A novel numerical analysis is described, in which the steam-assisted gravity drainage (SAGD) recovery process in bituminous oil sand is studied. A geomechanical/reservoir simulator was modified to incorporate the absolute permeability increases resulting from the progressive shear dilation of oil sands. The objective was to obtain a realistic prediction of shear dilation, as the oil sands approached failure and beyond, and the concomitant increases in permeability. Changes in the in situ stresses that caused this dilation were due to the combined effects of reduced effective stress with high-pressure steam injection, and increased deviatoric stress with thermal expansion under lateral confinement. The resultant volumetric strains were used to modify the absolute permeability characteristics of the oil sands as the SAGD process progressed. The spatial and temporal growth of enhanced permeability zones resulted in an accelerated steam chamber growth.

The relationship between volumetric strains and absolute permeability changes was obtained from existing laboratory data on quality specimens of non-bituminous Athabasca oil sands. The source sample was obtained from an outcropping of the McMurray Formation, thus avoiding most of the sample disturbance associated with unconsolidated core obtained conventionally. Under triaxial loading, the resultant volumetric strains increased absolute permeabilities by a factor of 4 to 6.
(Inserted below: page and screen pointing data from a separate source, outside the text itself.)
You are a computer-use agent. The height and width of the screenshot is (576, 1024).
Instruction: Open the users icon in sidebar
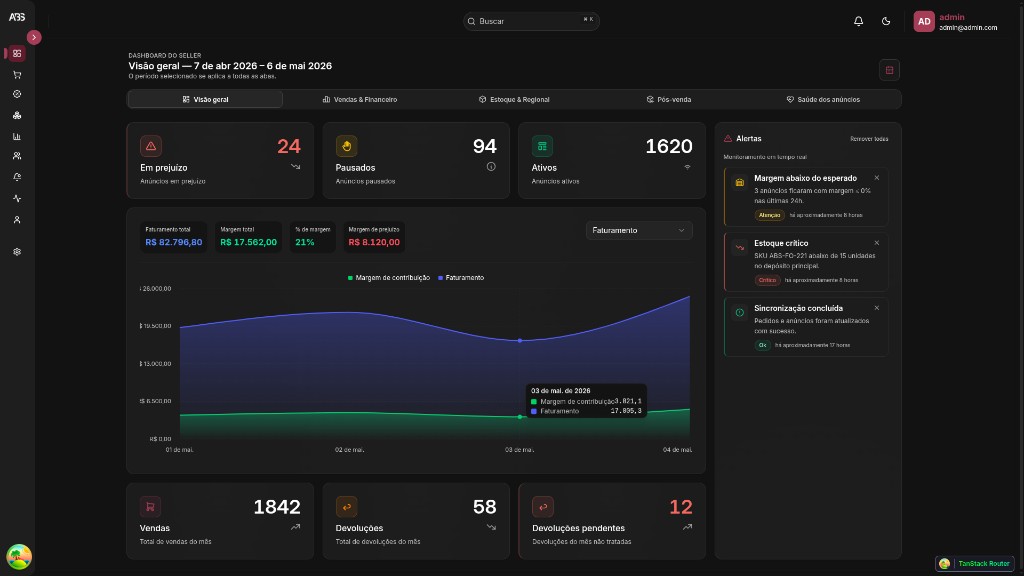coord(17,156)
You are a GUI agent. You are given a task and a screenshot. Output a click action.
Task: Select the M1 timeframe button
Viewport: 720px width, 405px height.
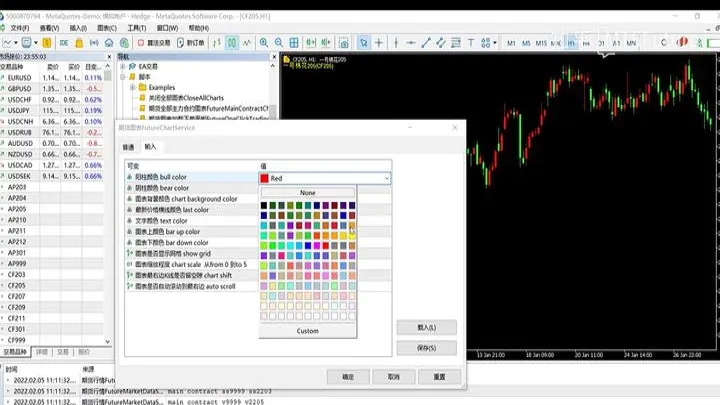(511, 44)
The analysis is innovative in that the model used an effective stress approach, and used the volumetric strains to modify absolute permeabilities. Thus, the encroaching SAGD steam chamber was found to modify the stress regime, which in turn modified the permeabilities within the reservoir. Geomechanical enhancement of the SAGD process was found to be a significant beneficial effect, and would be increased by operating the SAGD process at higher injection pressures.